New “Homeowner Affordability And Stability Plan” Spells OPPORTUNITY!

Under the new Homeowner Affordability and Stability Plan, homeowners who stay current on their mortgages, but have been unable to refinance because of decreasing home values, are eligible to refinance into a low-interest, 15 yr or 30 yr fixed rate loan!

The new initiatives can also be used to replace Adjustable Rate Mortgages or Interest Only Loans.

These programs can help homeowners who have loan-to-values ( LTVs ) above 80%, but not more than 105%.  If you have a 2nd mortgage or equity line of credit there is no combined LTV limit, provided your 2nd mortgage holder agrees to subordinate their lein.

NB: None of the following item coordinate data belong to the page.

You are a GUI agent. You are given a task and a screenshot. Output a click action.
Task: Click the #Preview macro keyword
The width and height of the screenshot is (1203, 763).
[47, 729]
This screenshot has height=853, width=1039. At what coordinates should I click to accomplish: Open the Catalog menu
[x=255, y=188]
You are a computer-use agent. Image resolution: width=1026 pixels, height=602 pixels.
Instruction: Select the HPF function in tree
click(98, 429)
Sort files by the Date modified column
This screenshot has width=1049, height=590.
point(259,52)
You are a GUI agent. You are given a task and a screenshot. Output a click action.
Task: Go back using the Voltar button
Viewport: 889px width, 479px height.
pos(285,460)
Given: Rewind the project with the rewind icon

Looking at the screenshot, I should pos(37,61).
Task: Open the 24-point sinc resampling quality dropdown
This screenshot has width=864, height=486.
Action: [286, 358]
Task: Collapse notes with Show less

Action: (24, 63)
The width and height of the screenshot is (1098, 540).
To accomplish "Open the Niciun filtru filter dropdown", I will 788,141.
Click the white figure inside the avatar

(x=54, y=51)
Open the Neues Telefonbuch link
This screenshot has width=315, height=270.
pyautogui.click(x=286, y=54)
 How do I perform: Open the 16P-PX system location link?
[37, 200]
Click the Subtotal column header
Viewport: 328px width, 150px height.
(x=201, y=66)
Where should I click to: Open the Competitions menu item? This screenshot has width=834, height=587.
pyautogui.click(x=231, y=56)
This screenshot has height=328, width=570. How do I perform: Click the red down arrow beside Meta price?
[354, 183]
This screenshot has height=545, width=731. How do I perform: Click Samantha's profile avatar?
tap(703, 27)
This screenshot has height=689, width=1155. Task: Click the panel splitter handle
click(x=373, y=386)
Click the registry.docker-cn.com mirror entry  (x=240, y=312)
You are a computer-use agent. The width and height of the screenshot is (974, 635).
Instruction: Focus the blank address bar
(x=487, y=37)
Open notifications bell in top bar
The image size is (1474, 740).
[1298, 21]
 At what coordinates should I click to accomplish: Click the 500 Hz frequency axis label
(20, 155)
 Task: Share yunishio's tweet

Step One – visit Fannie and Freddie’s websites below to see who has your current loan.

Step Two – Call or email and we’ll see if you qualify.  Easy stuff!

Mortgage Guidelines May Be Loosening

In its quarterly survey to member banks, the Federal Reserve asked senior bank loan officers whether “prime” residential mortgage guidelines had tightened in the last 3 months.

Nearly 50% of banks said guidelines tightened last quarter, a much lower figure than during all of 2008 and a signal mortgage lending may be turning a corner.

Guidelines remain restrictive, however.

Versus 18 months ago, lenders subject would be borrowers to all of the following:

  • Higher minimum credit score thresholds
  • Larger minimum downpayments
  • Lower debt-to-income requirements
  • Mandatory fees based on certain loan traits

In addition, the availability of subordinate financing has all but disappeared when a home’s loan-to-value exceeds 80 percent.

Combined, these changes preclude a lot of Americans from getting access to today’s low rates but that could change in the coming months if the Fed’s reported trend continues.

Some experts believe credit tightening started the recession.  Credit loosening, therefore, could help lead us out.